What is required
Please repeat the lines below exactly. Begin with the line containing "Insert parentheses around an expression" and go on through the line containing "Task: Click the Discover lightbulb icon".

[Saved entries]
----------------------------------------

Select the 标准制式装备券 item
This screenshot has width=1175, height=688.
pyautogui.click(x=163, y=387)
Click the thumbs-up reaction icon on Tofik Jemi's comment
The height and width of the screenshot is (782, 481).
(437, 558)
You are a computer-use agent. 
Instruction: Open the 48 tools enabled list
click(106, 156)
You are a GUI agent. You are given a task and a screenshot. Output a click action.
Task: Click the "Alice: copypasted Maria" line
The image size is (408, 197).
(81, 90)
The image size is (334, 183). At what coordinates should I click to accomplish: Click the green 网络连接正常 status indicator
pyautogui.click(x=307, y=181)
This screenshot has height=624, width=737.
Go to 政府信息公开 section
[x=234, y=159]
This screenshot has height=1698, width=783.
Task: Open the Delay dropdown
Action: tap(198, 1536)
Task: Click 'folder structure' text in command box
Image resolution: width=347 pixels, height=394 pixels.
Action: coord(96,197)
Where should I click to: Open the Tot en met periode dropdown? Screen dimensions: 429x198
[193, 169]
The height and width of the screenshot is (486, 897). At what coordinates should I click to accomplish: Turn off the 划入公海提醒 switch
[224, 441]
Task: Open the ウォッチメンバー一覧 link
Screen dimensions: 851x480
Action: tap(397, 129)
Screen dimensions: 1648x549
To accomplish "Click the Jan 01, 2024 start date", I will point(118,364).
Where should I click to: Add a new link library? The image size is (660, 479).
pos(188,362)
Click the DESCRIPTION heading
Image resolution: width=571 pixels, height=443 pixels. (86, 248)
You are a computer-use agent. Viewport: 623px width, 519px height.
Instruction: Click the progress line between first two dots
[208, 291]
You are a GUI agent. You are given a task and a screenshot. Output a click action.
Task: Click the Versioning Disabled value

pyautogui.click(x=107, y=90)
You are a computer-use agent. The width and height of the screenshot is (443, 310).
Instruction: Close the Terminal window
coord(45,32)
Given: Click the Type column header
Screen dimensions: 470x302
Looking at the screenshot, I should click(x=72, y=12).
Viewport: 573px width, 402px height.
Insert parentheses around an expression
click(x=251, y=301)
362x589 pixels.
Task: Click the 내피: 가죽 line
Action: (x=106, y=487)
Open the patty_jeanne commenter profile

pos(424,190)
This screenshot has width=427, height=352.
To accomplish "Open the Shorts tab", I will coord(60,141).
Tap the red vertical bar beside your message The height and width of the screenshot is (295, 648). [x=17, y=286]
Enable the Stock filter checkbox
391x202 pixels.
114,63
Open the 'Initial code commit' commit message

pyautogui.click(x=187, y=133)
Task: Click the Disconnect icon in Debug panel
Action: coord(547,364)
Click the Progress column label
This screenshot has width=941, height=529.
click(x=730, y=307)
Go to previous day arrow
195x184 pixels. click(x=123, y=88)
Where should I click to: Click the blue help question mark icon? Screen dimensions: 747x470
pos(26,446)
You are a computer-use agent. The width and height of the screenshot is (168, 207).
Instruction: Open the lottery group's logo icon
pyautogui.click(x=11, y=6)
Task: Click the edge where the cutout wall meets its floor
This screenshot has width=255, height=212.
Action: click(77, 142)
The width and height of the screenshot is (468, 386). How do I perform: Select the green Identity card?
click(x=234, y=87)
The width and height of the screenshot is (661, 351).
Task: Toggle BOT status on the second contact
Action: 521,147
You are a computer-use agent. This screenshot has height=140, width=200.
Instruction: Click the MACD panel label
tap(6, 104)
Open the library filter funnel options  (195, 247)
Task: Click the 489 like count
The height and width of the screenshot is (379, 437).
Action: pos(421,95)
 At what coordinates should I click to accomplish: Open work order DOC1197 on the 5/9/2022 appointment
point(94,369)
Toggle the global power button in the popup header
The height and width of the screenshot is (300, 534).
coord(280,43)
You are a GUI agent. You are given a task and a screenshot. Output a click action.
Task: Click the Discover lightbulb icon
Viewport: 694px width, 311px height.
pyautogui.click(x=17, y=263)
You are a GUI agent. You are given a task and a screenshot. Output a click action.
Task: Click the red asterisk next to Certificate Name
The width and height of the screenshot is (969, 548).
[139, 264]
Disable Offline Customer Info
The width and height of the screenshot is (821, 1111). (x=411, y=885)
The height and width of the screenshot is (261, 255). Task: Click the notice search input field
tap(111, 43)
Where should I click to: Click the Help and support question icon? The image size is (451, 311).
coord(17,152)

----------------------------------------

Answer section
Insert parentheses around an expression
click(x=251, y=301)
362x589 pixels.
Task: Click the 내피: 가죽 line
Action: (x=106, y=487)
Open the patty_jeanne commenter profile

pos(424,190)
This screenshot has width=427, height=352.
To accomplish "Open the Shorts tab", I will coord(60,141).
Tap the red vertical bar beside your message The height and width of the screenshot is (295, 648). [x=17, y=286]
Enable the Stock filter checkbox
391x202 pixels.
114,63
Open the 'Initial code commit' commit message

pyautogui.click(x=187, y=133)
Task: Click the Disconnect icon in Debug panel
Action: coord(547,364)
Click the Progress column label
This screenshot has width=941, height=529.
click(x=730, y=307)
Go to previous day arrow
195x184 pixels. click(x=123, y=88)
Where should I click to: Click the blue help question mark icon? Screen dimensions: 747x470
pos(26,446)
You are a computer-use agent. The width and height of the screenshot is (168, 207).
Instruction: Open the lottery group's logo icon
pyautogui.click(x=11, y=6)
Task: Click the edge where the cutout wall meets its floor
This screenshot has width=255, height=212.
Action: click(77, 142)
The width and height of the screenshot is (468, 386). How do I perform: Select the green Identity card?
click(x=234, y=87)
The width and height of the screenshot is (661, 351).
Task: Toggle BOT status on the second contact
Action: 521,147
You are a computer-use agent. This screenshot has height=140, width=200.
Instruction: Click the MACD panel label
tap(6, 104)
Open the library filter funnel options  (195, 247)
Task: Click the 489 like count
The height and width of the screenshot is (379, 437).
Action: pos(421,95)
 At what coordinates should I click to accomplish: Open work order DOC1197 on the 5/9/2022 appointment
point(94,369)
Toggle the global power button in the popup header
The height and width of the screenshot is (300, 534).
coord(280,43)
You are a GUI agent. You are given a task and a screenshot. Output a click action.
Task: Click the Discover lightbulb icon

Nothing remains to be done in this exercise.